WHAT IS NEEDED: Please list each line of the material below that contains the word "width", copying every such line in full.
[BEGIN]
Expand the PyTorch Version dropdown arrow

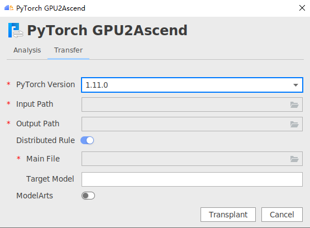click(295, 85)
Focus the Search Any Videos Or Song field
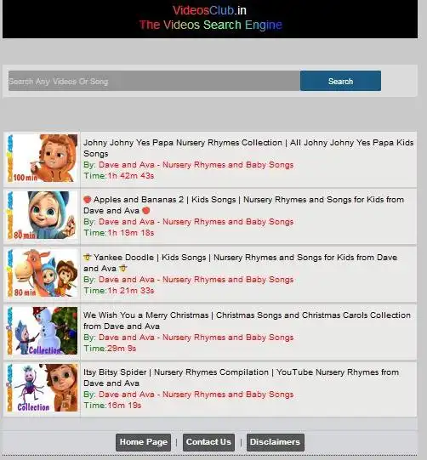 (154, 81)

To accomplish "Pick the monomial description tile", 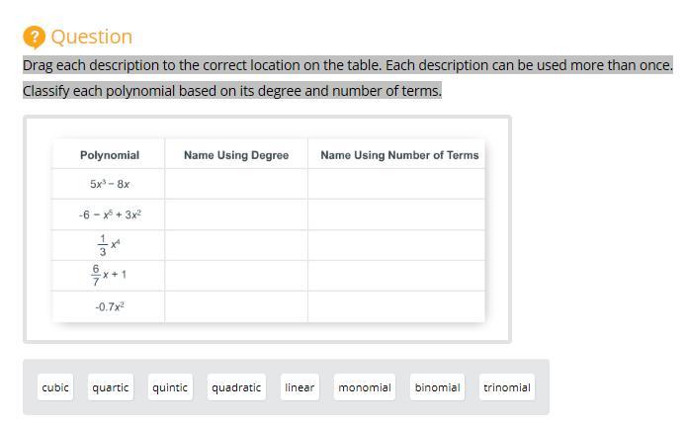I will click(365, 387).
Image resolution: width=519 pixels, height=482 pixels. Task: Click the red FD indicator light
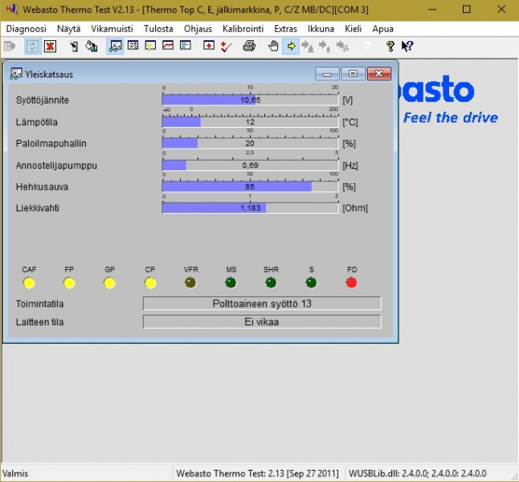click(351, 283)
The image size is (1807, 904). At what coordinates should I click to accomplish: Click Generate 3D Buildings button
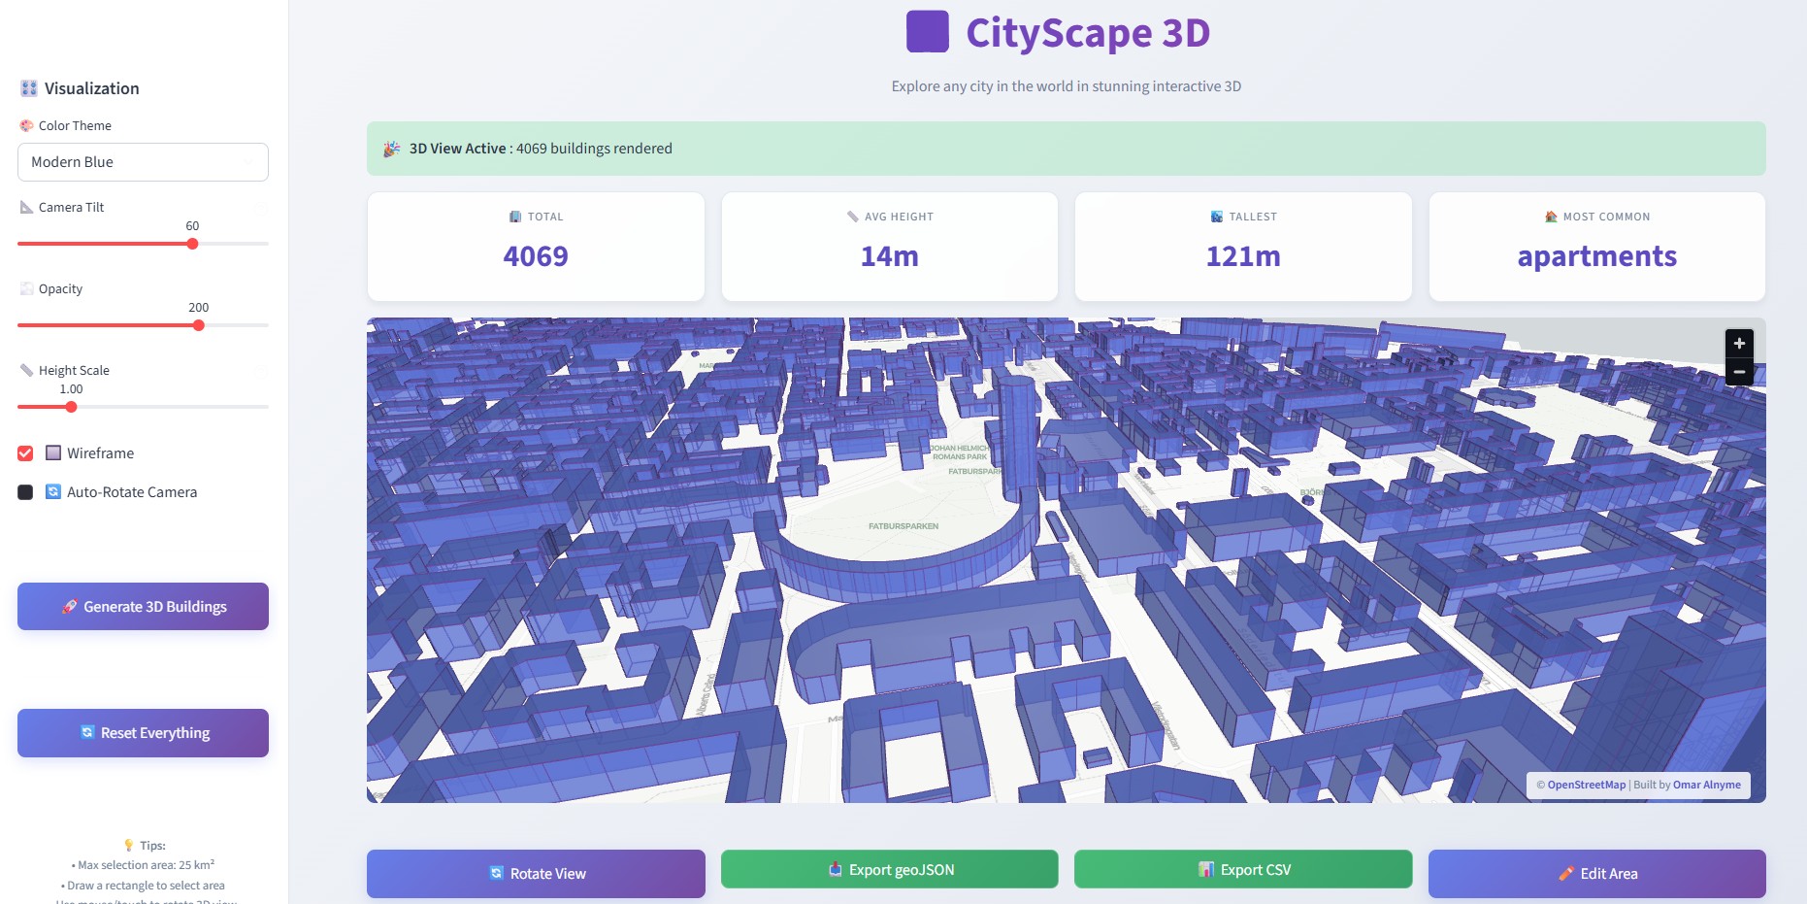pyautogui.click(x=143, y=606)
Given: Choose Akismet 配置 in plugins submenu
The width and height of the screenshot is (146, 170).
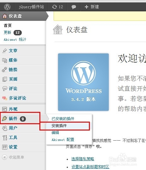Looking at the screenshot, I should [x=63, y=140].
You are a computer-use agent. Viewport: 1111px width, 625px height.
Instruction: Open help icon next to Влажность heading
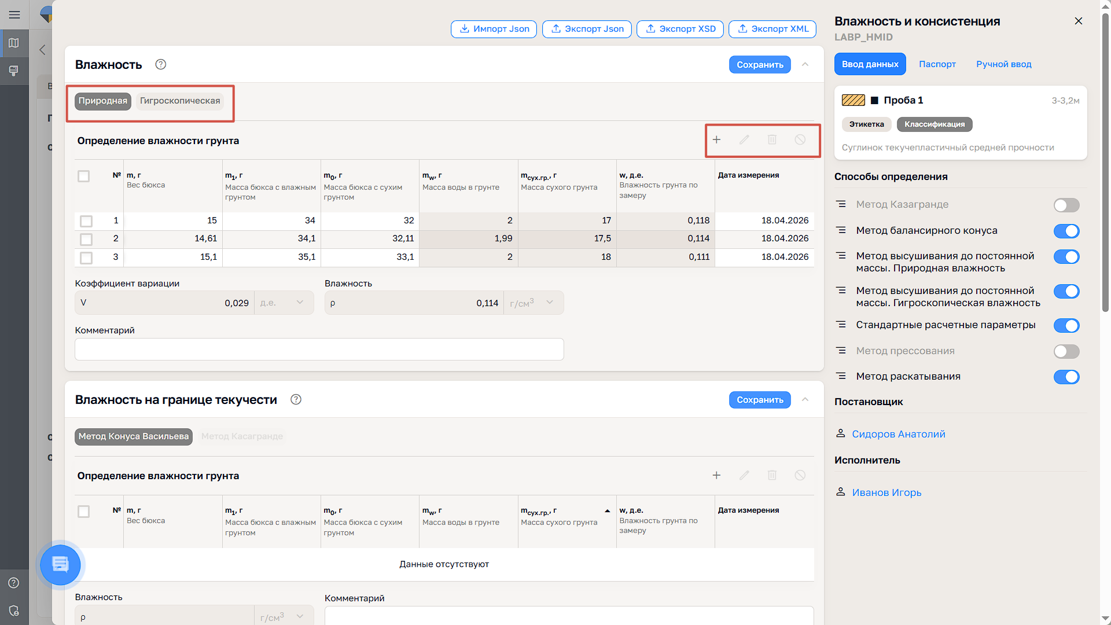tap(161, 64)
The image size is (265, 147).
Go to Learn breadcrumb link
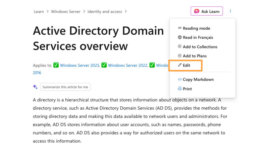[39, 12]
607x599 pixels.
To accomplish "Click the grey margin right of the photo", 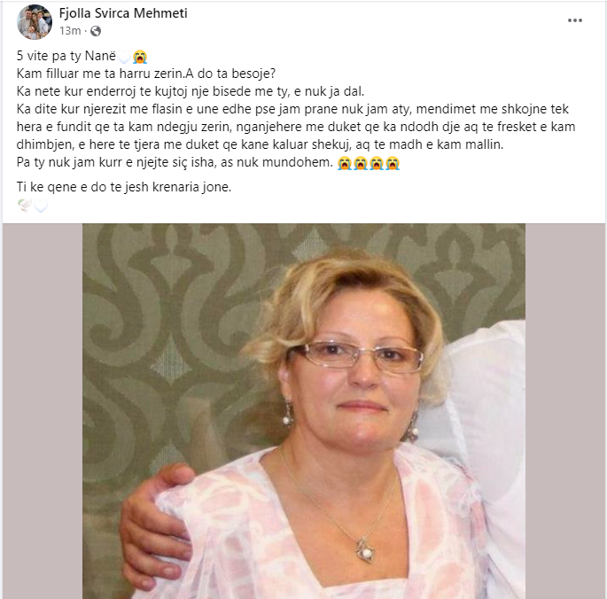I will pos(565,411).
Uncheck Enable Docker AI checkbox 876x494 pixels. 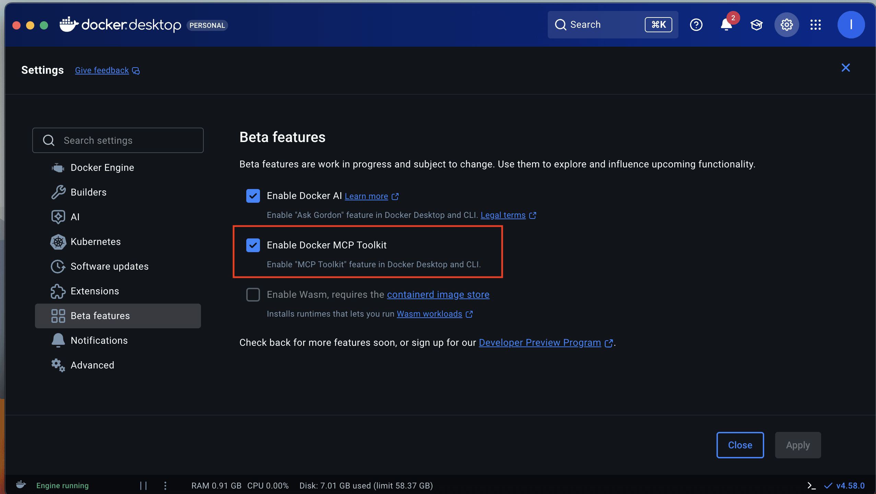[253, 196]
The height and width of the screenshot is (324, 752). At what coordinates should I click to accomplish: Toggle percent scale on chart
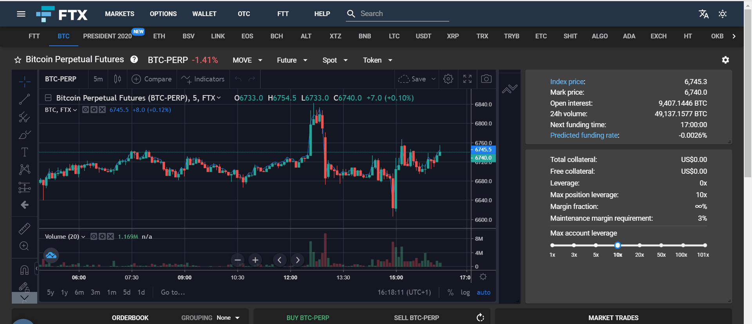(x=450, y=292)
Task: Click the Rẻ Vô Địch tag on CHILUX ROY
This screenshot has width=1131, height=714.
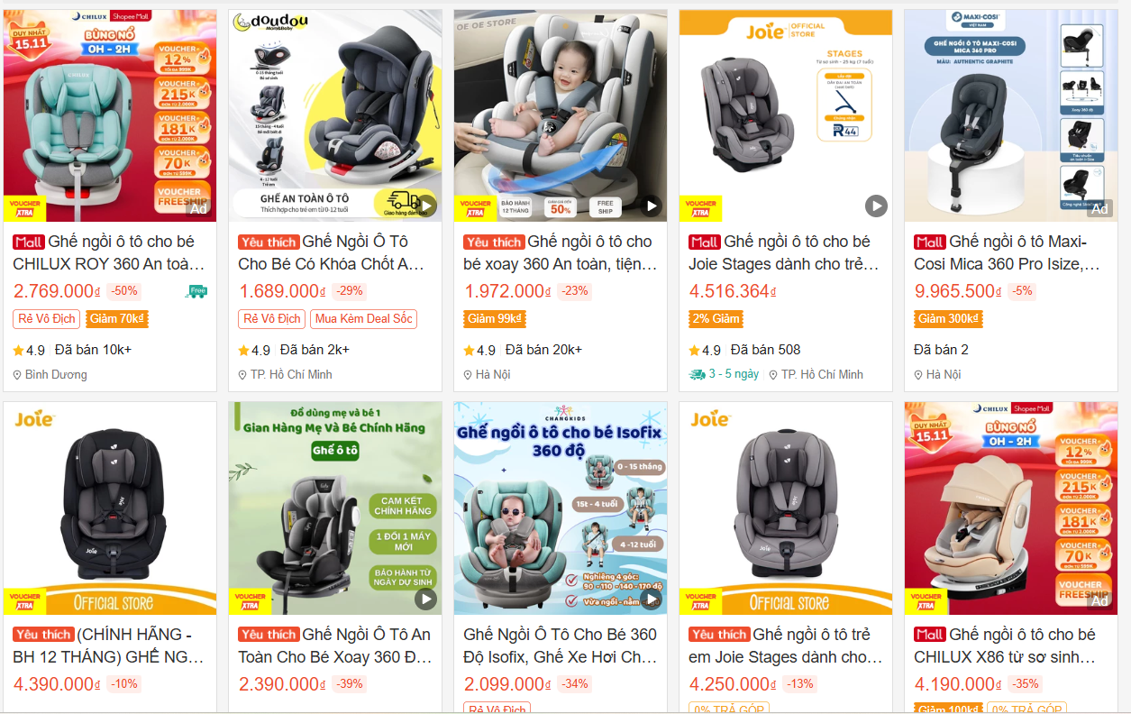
[END]
OUTPUT OF THE EXERCISE:
Image resolution: width=519 pixels, height=482 pixels. Task: Click the red FD indicator light
The width and height of the screenshot is (146, 170).
You are a computer-use agent. Viewport: 1111px width, 625px height.
The height and width of the screenshot is (324, 752). At what coordinates should I click to accomplish: Toggle percent scale on chart
This screenshot has width=1131, height=714.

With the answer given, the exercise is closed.